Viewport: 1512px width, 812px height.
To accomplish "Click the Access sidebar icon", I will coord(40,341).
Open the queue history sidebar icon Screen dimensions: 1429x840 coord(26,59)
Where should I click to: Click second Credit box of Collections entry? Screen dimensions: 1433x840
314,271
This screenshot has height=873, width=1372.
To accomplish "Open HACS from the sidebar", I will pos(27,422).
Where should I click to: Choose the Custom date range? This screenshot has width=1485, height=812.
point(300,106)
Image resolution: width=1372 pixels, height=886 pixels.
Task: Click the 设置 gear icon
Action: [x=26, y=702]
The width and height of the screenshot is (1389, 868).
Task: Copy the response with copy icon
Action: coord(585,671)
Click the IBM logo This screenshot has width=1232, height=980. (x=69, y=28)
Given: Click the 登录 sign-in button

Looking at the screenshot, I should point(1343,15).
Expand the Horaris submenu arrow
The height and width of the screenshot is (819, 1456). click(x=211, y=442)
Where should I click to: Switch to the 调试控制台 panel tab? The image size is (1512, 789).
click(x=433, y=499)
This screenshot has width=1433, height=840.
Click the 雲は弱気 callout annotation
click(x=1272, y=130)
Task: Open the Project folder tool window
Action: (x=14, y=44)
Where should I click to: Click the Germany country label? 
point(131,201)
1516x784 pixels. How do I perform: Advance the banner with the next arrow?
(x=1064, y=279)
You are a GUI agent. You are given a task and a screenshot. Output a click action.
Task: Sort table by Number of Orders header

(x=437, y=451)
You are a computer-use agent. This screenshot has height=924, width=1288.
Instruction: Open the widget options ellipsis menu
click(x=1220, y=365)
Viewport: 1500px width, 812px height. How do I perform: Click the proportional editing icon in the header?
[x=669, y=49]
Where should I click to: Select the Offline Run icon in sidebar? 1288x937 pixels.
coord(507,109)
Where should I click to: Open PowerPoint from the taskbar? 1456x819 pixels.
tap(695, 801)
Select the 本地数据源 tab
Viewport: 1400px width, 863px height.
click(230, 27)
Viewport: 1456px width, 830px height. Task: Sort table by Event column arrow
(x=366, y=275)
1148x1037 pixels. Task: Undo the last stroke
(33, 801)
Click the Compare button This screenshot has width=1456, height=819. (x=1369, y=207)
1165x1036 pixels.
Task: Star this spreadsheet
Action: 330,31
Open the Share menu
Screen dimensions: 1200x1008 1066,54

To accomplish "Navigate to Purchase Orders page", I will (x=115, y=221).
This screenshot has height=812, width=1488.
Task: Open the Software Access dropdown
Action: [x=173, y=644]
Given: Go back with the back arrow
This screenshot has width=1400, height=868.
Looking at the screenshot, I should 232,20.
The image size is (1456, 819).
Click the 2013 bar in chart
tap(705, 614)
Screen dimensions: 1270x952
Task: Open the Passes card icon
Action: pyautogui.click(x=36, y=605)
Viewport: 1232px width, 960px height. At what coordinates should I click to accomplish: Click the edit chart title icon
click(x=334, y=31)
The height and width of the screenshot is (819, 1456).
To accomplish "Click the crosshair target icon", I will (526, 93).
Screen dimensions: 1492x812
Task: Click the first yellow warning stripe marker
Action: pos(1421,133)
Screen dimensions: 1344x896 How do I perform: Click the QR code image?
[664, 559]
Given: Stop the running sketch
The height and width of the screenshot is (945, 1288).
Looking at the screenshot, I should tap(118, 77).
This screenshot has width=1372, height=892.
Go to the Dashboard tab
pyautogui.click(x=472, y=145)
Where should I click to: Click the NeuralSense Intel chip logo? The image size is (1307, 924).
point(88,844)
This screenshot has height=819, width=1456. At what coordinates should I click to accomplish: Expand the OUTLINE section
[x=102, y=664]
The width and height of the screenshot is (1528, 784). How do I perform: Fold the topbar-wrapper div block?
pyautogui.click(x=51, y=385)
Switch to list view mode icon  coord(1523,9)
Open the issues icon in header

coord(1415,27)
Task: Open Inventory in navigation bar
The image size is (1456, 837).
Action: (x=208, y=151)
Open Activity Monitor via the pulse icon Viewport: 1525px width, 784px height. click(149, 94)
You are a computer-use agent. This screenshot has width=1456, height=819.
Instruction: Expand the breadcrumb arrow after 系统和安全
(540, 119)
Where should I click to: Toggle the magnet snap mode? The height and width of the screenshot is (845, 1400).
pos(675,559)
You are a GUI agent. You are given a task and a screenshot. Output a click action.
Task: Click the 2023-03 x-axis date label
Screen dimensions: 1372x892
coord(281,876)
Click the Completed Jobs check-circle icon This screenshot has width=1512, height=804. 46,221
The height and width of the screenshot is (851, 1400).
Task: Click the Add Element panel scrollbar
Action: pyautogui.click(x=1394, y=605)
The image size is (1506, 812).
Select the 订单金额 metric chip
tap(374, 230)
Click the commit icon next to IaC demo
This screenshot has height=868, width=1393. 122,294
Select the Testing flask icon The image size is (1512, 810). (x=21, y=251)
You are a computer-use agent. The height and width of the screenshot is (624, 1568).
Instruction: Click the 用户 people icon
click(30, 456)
---
Task directions: Retype the material above in full, keeping every word as it stands.

Task output:
Viewport: 1512px width, 812px height.
To accomplish "Click the Access sidebar icon", I will coord(40,341).
Open the queue history sidebar icon Screen dimensions: 1429x840 coord(26,59)
Where should I click to: Click second Credit box of Collections entry? Screen dimensions: 1433x840
314,271
This screenshot has height=873, width=1372.
To accomplish "Open HACS from the sidebar", I will pos(27,422).
Where should I click to: Choose the Custom date range? This screenshot has width=1485, height=812.
point(300,106)
Image resolution: width=1372 pixels, height=886 pixels.
Task: Click the 设置 gear icon
Action: [x=26, y=702]
The width and height of the screenshot is (1389, 868).
Task: Copy the response with copy icon
Action: coord(585,671)
Click the IBM logo This screenshot has width=1232, height=980. (x=69, y=28)
Given: Click the 登录 sign-in button

Looking at the screenshot, I should point(1343,15).
Expand the Horaris submenu arrow
The height and width of the screenshot is (819, 1456). click(x=211, y=442)
Where should I click to: Switch to the 调试控制台 panel tab? The image size is (1512, 789).
click(x=433, y=499)
This screenshot has width=1433, height=840.
Click the 雲は弱気 callout annotation
click(x=1272, y=130)
Task: Open the Project folder tool window
Action: (x=14, y=44)
Where should I click to: Click the Germany country label? 
point(131,201)
1516x784 pixels. How do I perform: Advance the banner with the next arrow?
(x=1064, y=279)
You are a GUI agent. You are given a task and a screenshot. Output a click action.
Task: Sort table by Number of Orders header

(x=437, y=451)
You are a computer-use agent. This screenshot has height=924, width=1288.
Instruction: Open the widget options ellipsis menu
click(x=1220, y=365)
Viewport: 1500px width, 812px height. How do I perform: Click the proportional editing icon in the header?
[x=669, y=49]
Where should I click to: Select the Offline Run icon in sidebar? 1288x937 pixels.
coord(507,109)
Where should I click to: Open PowerPoint from the taskbar? 1456x819 pixels.
tap(695, 801)
Select the 本地数据源 tab
Viewport: 1400px width, 863px height.
click(230, 27)
Viewport: 1456px width, 830px height. Task: Sort table by Event column arrow
(x=366, y=275)
1148x1037 pixels. Task: Undo the last stroke
(33, 801)
Click the Compare button This screenshot has width=1456, height=819. (x=1369, y=207)
1165x1036 pixels.
Task: Star this spreadsheet
Action: 330,31
Open the Share menu
Screen dimensions: 1200x1008 1066,54

To accomplish "Navigate to Purchase Orders page", I will (x=115, y=221).
This screenshot has height=812, width=1488.
Task: Open the Software Access dropdown
Action: [x=173, y=644]
Given: Go back with the back arrow
This screenshot has width=1400, height=868.
Looking at the screenshot, I should 232,20.
The image size is (1456, 819).
Click the 2013 bar in chart
tap(705, 614)
Screen dimensions: 1270x952
Task: Open the Passes card icon
Action: pyautogui.click(x=36, y=605)
Viewport: 1232px width, 960px height. At what coordinates should I click to accomplish: Click the edit chart title icon
click(x=334, y=31)
The height and width of the screenshot is (819, 1456).
To accomplish "Click the crosshair target icon", I will (526, 93).
Screen dimensions: 1492x812
Task: Click the first yellow warning stripe marker
Action: pos(1421,133)
Screen dimensions: 1344x896 How do I perform: Click the QR code image?
[664, 559]
Given: Stop the running sketch
The height and width of the screenshot is (945, 1288).
Looking at the screenshot, I should tap(118, 77).
This screenshot has width=1372, height=892.
Go to the Dashboard tab
pyautogui.click(x=472, y=145)
Where should I click to: Click the NeuralSense Intel chip logo? The image size is (1307, 924).
point(88,844)
This screenshot has height=819, width=1456. At what coordinates should I click to accomplish: Expand the OUTLINE section
[x=102, y=664]
The width and height of the screenshot is (1528, 784). How do I perform: Fold the topbar-wrapper div block?
pyautogui.click(x=51, y=385)
Switch to list view mode icon  coord(1523,9)
Open the issues icon in header

coord(1415,27)
Task: Open Inventory in navigation bar
The image size is (1456, 837).
Action: (x=208, y=151)
Open Activity Monitor via the pulse icon Viewport: 1525px width, 784px height. click(149, 94)
You are a computer-use agent. This screenshot has width=1456, height=819.
Instruction: Expand the breadcrumb arrow after 系统和安全
(540, 119)
Where should I click to: Toggle the magnet snap mode? The height and width of the screenshot is (845, 1400).
pos(675,559)
You are a GUI agent. You are given a task and a screenshot. Output a click action.
Task: Click the 2023-03 x-axis date label
Screen dimensions: 1372x892
coord(281,876)
Click the Completed Jobs check-circle icon This screenshot has width=1512, height=804. 46,221
The height and width of the screenshot is (851, 1400).
Task: Click the Add Element panel scrollbar
Action: pyautogui.click(x=1394, y=605)
The image size is (1506, 812).
Select the 订单金额 metric chip
tap(374, 230)
Click the commit icon next to IaC demo
This screenshot has height=868, width=1393. 122,294
Select the Testing flask icon The image size is (1512, 810). (x=21, y=251)
You are a computer-use agent. The height and width of the screenshot is (624, 1568).
Instruction: Click the 用户 people icon
click(30, 456)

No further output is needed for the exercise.